Come acquistare la e-vignette senza commettere errori
La vignetta deve essere acquistata prima di entrare nella strada a pedaggio. Si può comprare tramite il portale ufficiale DARS, presso punti vendita autorizzati e in alcune stazioni di servizio vicino ai confini.
- Inserisci la targa completa del veicolo.
- Seleziona correttamente il Paese di immatricolazione.
- Scegli la classe 1, 2A o 2B.
- Indica la data di inizio della validità.
- Conserva la ricevuta fino alla fine del viaggio.
L’errore più frequente riguarda una lettera o una cifra della targa. Poiché i controlli avvengono tramite telecamere e banche dati, una e-vignette associata alla targa sbagliata equivale, nella pratica, a viaggiare senza copertura. Controllerei anche la classe del veicolo prima di pagare, soprattutto se si tratta di un van a noleggio.
La vignetta settimanale vale per sette giorni consecutivi, compreso il giorno scelto come inizio. La data può essere fissata in anticipo, ma solo entro il limite previsto dal sistema di acquisto. Per un semplice transito di andata e ritorno, la durata settimanale è spesso sufficiente; per più viaggi ravvicinati può risultare più conveniente quella mensile.
Chi usa un’autostrada o una superstrada senza vignetta rischia una sanzione indicata tra 300 e 800 euro. Il controllo può avvenire anche senza fermare il veicolo, quindi uscire alla prima area disponibile non elimina automaticamente il rischio già maturato.
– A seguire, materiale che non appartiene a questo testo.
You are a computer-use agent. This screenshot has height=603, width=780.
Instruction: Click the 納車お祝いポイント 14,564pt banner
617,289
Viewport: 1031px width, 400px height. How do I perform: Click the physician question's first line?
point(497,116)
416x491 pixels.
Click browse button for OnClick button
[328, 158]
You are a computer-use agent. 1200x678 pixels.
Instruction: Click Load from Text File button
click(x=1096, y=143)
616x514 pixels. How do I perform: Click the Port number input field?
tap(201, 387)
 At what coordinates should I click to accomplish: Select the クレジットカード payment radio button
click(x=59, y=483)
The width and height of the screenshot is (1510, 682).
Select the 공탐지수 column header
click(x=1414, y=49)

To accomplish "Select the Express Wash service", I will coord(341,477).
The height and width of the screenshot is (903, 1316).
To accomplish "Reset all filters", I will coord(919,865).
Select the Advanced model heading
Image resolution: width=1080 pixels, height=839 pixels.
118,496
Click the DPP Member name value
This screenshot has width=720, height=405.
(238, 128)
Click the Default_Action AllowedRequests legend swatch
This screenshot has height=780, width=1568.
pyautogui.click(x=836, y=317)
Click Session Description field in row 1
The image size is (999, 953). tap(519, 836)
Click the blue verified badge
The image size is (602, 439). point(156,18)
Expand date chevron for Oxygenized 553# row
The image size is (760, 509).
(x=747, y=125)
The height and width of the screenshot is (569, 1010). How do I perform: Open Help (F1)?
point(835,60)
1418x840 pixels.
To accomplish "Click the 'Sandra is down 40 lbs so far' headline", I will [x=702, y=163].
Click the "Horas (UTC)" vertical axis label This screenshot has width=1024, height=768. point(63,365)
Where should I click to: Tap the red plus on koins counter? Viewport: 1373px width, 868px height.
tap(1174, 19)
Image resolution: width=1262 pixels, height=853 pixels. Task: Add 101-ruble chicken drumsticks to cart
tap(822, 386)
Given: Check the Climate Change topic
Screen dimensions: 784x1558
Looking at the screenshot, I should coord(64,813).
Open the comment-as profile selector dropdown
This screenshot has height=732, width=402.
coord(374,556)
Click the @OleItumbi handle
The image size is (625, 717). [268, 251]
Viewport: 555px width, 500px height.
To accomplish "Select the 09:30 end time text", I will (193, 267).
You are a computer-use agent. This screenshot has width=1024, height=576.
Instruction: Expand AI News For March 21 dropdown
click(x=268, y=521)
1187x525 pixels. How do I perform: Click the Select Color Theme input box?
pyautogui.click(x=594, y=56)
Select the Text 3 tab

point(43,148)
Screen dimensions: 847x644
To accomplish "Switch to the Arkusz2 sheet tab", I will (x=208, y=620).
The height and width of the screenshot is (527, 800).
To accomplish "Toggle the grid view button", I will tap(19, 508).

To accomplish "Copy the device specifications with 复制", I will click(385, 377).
La regola pratica per attraversare la Slovenia senza sorprese
Se percorri la E61 sulla A2, A1 o A3, acquista la vignetta slovena. Se invece segui la E61/7 tra Kozina e Starod, puoi viaggiare senza bollino; lo stesso vale per le eccezioni del tunnel delle Caravanche e della superstrada costiera indicata per il 2026.
Prima di partire preparo sempre due percorsi distinti, uno autostradale e uno gratuito, poi verifico quale strada viene effettivamente imboccata dopo ogni confine o svincolo. Bastano pochi minuti di controllo per evitare una sanzione sproporzionata e viaggiare con maggiore sicurezza.